Work to do: Pull the text lines from every item below and reproduce them word for word. Leave the pictures out of your answer.

Item-finding records:
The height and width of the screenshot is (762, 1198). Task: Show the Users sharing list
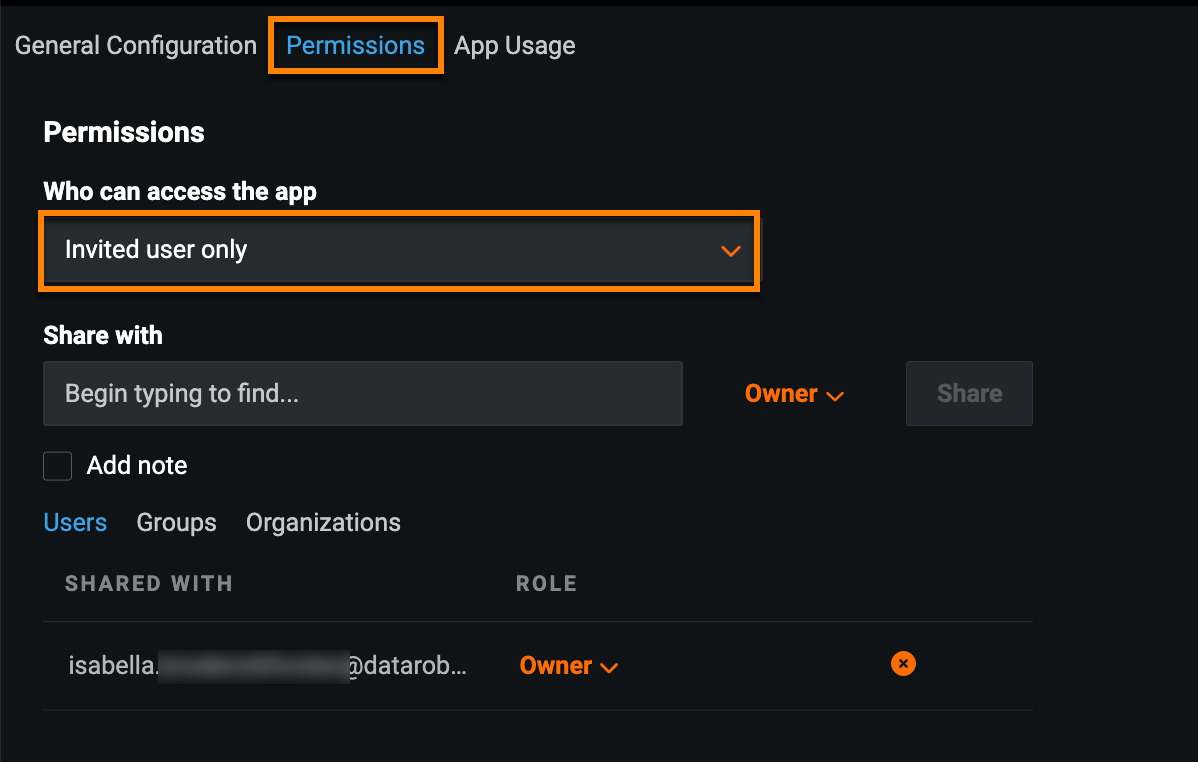75,523
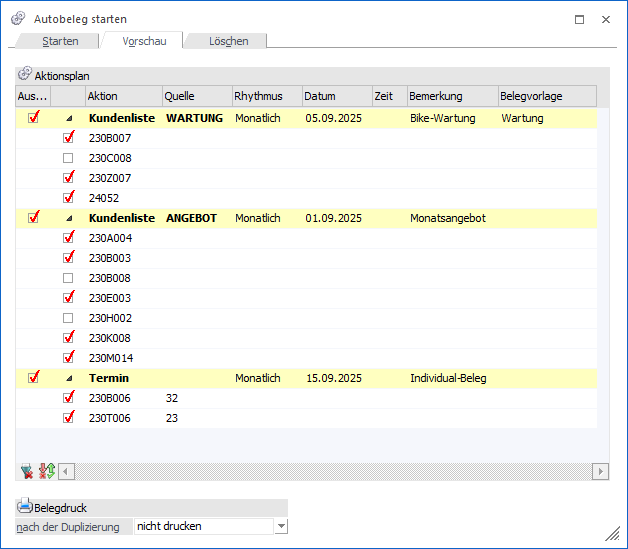Switch to the Starten tab
This screenshot has height=549, width=628.
[x=61, y=41]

Answer to this exercise:
The height and width of the screenshot is (762, 1198). Task: Show the Users sharing list
75,523
Switch to the Starten tab
This screenshot has height=549, width=628.
[x=61, y=41]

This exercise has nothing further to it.